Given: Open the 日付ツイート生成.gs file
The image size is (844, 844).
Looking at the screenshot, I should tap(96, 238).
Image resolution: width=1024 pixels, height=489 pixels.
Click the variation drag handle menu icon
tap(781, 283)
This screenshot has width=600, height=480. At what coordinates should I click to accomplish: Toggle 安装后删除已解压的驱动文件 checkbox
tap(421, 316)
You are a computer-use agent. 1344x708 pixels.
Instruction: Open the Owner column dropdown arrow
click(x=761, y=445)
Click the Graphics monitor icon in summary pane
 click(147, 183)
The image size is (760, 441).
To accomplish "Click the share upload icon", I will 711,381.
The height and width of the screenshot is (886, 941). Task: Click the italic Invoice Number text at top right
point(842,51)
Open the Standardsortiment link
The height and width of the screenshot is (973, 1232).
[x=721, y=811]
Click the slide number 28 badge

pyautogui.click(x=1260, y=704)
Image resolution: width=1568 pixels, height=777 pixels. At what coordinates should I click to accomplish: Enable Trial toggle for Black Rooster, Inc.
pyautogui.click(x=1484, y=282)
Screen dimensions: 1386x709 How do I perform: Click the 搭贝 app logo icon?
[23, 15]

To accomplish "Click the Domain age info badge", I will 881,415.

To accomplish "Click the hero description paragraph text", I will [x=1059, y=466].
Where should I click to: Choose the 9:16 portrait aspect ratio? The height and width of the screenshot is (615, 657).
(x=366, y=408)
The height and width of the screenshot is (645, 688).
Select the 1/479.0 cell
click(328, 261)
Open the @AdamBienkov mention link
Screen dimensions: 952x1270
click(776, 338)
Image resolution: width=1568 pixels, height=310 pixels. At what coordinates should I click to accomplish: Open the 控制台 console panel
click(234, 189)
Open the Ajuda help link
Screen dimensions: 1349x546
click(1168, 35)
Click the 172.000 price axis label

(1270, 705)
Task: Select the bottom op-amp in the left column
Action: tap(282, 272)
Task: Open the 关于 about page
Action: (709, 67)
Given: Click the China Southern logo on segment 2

* **Description of the task**
Each line in the records above that contains the word "will" must be copied.

* **Answer section**
To accomplish "Click the share upload icon", I will 711,381.
To accomplish "Click the Domain age info badge", I will 881,415.
To accomplish "Click the hero description paragraph text", I will [x=1059, y=466].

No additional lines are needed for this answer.